This exercise calls for the listing to be set down exactly.

== Segment start ==

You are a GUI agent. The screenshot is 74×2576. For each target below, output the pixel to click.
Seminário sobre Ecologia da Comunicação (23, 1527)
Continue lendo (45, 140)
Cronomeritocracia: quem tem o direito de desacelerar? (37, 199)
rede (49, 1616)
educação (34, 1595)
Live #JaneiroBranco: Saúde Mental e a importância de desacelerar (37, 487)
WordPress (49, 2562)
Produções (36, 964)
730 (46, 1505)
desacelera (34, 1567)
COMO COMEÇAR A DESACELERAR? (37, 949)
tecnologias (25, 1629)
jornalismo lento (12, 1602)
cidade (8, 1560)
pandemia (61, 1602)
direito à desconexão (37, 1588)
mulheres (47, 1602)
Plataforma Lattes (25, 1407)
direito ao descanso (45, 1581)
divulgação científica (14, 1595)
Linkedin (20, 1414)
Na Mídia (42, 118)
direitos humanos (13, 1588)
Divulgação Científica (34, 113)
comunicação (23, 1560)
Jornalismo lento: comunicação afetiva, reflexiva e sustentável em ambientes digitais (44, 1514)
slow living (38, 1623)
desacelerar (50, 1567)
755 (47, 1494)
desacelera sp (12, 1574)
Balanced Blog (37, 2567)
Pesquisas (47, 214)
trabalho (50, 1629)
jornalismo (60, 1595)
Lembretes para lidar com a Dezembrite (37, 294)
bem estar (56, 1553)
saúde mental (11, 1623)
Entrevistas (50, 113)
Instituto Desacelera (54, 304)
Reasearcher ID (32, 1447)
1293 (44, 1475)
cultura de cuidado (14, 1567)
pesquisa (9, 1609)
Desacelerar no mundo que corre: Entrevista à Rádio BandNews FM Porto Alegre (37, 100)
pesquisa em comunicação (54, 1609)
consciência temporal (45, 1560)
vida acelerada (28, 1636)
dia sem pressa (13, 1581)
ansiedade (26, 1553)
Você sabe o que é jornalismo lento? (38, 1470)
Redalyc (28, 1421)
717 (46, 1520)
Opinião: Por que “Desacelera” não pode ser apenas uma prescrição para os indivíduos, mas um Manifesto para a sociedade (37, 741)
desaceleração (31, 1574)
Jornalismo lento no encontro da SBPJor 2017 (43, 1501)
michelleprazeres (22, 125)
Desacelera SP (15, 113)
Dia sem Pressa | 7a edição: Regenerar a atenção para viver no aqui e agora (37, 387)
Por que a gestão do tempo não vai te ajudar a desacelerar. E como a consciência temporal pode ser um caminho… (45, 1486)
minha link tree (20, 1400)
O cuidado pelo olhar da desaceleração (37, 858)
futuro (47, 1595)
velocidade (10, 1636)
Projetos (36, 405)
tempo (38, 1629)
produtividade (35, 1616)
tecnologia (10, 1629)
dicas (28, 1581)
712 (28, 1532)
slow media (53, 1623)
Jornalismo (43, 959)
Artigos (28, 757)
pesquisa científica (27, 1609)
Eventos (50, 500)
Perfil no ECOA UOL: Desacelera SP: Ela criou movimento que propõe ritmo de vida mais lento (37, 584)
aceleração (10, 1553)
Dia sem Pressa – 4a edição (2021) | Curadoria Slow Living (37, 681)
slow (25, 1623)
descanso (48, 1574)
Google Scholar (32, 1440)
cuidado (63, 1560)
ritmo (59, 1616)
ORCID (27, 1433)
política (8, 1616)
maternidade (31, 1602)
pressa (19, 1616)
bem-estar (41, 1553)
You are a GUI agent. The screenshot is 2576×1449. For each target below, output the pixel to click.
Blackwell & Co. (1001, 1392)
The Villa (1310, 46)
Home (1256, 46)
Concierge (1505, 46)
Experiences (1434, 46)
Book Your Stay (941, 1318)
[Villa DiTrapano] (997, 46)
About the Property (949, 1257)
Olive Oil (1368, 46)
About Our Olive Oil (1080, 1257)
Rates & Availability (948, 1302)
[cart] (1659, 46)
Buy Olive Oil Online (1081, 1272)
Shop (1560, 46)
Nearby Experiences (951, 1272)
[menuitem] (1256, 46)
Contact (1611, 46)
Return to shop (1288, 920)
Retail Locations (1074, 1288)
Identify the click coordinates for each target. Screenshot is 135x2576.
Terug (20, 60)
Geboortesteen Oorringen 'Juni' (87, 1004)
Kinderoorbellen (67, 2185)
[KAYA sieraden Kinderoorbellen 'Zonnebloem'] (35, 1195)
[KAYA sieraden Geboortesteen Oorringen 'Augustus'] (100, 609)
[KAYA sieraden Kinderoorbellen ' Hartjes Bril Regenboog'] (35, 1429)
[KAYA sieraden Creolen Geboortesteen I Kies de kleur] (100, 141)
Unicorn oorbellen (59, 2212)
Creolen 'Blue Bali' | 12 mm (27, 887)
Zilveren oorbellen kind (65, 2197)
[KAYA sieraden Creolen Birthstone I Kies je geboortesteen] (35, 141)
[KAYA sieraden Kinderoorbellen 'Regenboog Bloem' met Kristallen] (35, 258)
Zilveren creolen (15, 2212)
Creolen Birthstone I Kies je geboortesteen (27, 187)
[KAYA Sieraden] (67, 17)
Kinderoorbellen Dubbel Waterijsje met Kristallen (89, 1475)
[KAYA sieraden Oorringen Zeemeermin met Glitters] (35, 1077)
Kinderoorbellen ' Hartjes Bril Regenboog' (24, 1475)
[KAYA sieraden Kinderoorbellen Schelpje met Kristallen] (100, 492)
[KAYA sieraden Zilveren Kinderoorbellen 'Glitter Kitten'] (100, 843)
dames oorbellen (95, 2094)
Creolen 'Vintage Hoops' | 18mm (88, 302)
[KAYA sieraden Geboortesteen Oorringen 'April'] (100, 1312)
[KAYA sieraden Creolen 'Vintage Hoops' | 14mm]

== Segment end ==

> **Written answer**
You are a GUI agent. The screenshot is 74×2576. For each target below, output the pixel to click.
Seminário sobre Ecologia da Comunicação (23, 1527)
Continue lendo (45, 140)
Cronomeritocracia: quem tem o direito de desacelerar? (37, 199)
rede (49, 1616)
educação (34, 1595)
Live #JaneiroBranco: Saúde Mental e a importância de desacelerar (37, 487)
WordPress (49, 2562)
Produções (36, 964)
730 (46, 1505)
desacelera (34, 1567)
COMO COMEÇAR A DESACELERAR? (37, 949)
tecnologias (25, 1629)
jornalismo lento (12, 1602)
cidade (8, 1560)
pandemia (61, 1602)
direito à desconexão (37, 1588)
mulheres (47, 1602)
Plataforma Lattes (25, 1407)
direito ao descanso (45, 1581)
divulgação científica (14, 1595)
Linkedin (20, 1414)
Na Mídia (42, 118)
direitos humanos (13, 1588)
Divulgação Científica (34, 113)
comunicação (23, 1560)
Jornalismo lento: comunicação afetiva, reflexiva e sustentável em ambientes digitais (44, 1514)
slow living (38, 1623)
desacelerar (50, 1567)
755 (47, 1494)
desacelera sp (12, 1574)
Balanced Blog (37, 2567)
Pesquisas (47, 214)
trabalho (50, 1629)
jornalismo (60, 1595)
Lembretes para lidar com a Dezembrite (37, 294)
bem estar (56, 1553)
saúde mental (11, 1623)
Entrevistas (50, 113)
Instituto Desacelera (54, 304)
Reasearcher ID (32, 1447)
1293 (44, 1475)
cultura de cuidado (14, 1567)
pesquisa (9, 1609)
Desacelerar no mundo que corre: Entrevista à Rádio BandNews FM Porto Alegre (37, 100)
pesquisa em comunicação (54, 1609)
consciência temporal (45, 1560)
vida acelerada (28, 1636)
dia sem pressa (13, 1581)
ansiedade (26, 1553)
Você sabe o que é jornalismo lento? (38, 1470)
Redalyc (28, 1421)
717 (46, 1520)
Opinião: Por que “Desacelera” não pode ser apenas uma prescrição para os indivíduos, mas um Manifesto para a sociedade (37, 741)
desaceleração (31, 1574)
Jornalismo lento no encontro da SBPJor 2017 (43, 1501)
michelleprazeres (22, 125)
Desacelera SP (15, 113)
Dia sem Pressa | 7a edição: Regenerar a atenção para viver no aqui e agora (37, 387)
Por que a gestão do tempo não vai te ajudar a desacelerar. E como a consciência temporal pode ser um caminho… (45, 1486)
minha link tree (20, 1400)
O cuidado pelo olhar da desaceleração (37, 858)
futuro (47, 1595)
velocidade (10, 1636)
Projetos (36, 405)
tempo (38, 1629)
produtividade (35, 1616)
tecnologia (10, 1629)
dicas (28, 1581)
712 (28, 1532)
slow media (53, 1623)
Jornalismo (43, 959)
Artigos (28, 757)
pesquisa científica (27, 1609)
Eventos (50, 500)
Perfil no ECOA UOL: Desacelera SP: Ela criou movimento que propõe ritmo de vida mais lento (37, 584)
aceleração (10, 1553)
Dia sem Pressa – 4a edição (2021) | Curadoria Slow Living (37, 681)
slow (25, 1623)
descanso (48, 1574)
Google Scholar (32, 1440)
cuidado (63, 1560)
ritmo (59, 1616)
ORCID (27, 1433)
política (8, 1616)
maternidade (31, 1602)
pressa (19, 1616)
bem-estar (41, 1553)
You are a GUI agent. The screenshot is 2576×1449. For each target below, output the pixel to click.
Blackwell & Co. (1001, 1392)
The Villa (1310, 46)
Home (1256, 46)
Concierge (1505, 46)
Experiences (1434, 46)
Book Your Stay (941, 1318)
[Villa DiTrapano] (997, 46)
About the Property (949, 1257)
Olive Oil (1368, 46)
About Our Olive Oil (1080, 1257)
Rates & Availability (948, 1302)
[cart] (1659, 46)
Buy Olive Oil Online (1081, 1272)
Shop (1560, 46)
Nearby Experiences (951, 1272)
[menuitem] (1256, 46)
Contact (1611, 46)
Return to shop (1288, 920)
Retail Locations (1074, 1288)
Identify the click coordinates for each target. Screenshot is 135x2576.
Terug (20, 60)
Geboortesteen Oorringen 'Juni' (87, 1004)
Kinderoorbellen (67, 2185)
[KAYA sieraden Kinderoorbellen 'Zonnebloem'] (35, 1195)
[KAYA sieraden Geboortesteen Oorringen 'Augustus'] (100, 609)
[KAYA sieraden Kinderoorbellen ' Hartjes Bril Regenboog'] (35, 1429)
[KAYA sieraden Creolen Geboortesteen I Kies de kleur] (100, 141)
Unicorn oorbellen (59, 2212)
Creolen 'Blue Bali' | 12 mm (27, 887)
Zilveren oorbellen kind (65, 2197)
[KAYA sieraden Creolen Birthstone I Kies je geboortesteen] (35, 141)
[KAYA sieraden Kinderoorbellen 'Regenboog Bloem' met Kristallen] (35, 258)
Zilveren creolen (15, 2212)
Creolen Birthstone I Kies je geboortesteen (27, 187)
[KAYA Sieraden] (67, 17)
Kinderoorbellen Dubbel Waterijsje met Kristallen (89, 1475)
[KAYA sieraden Oorringen Zeemeermin met Glitters] (35, 1077)
Kinderoorbellen ' Hartjes Bril Regenboog' (24, 1475)
[KAYA sieraden Kinderoorbellen Schelpje met Kristallen] (100, 492)
[KAYA sieraden Zilveren Kinderoorbellen 'Glitter Kitten'] (100, 843)
dames oorbellen (95, 2094)
Creolen 'Vintage Hoops' | 18mm (88, 302)
[KAYA sieraden Geboortesteen Oorringen 'April'] (100, 1312)
[KAYA sieraden Creolen 'Vintage Hoops' | 14mm]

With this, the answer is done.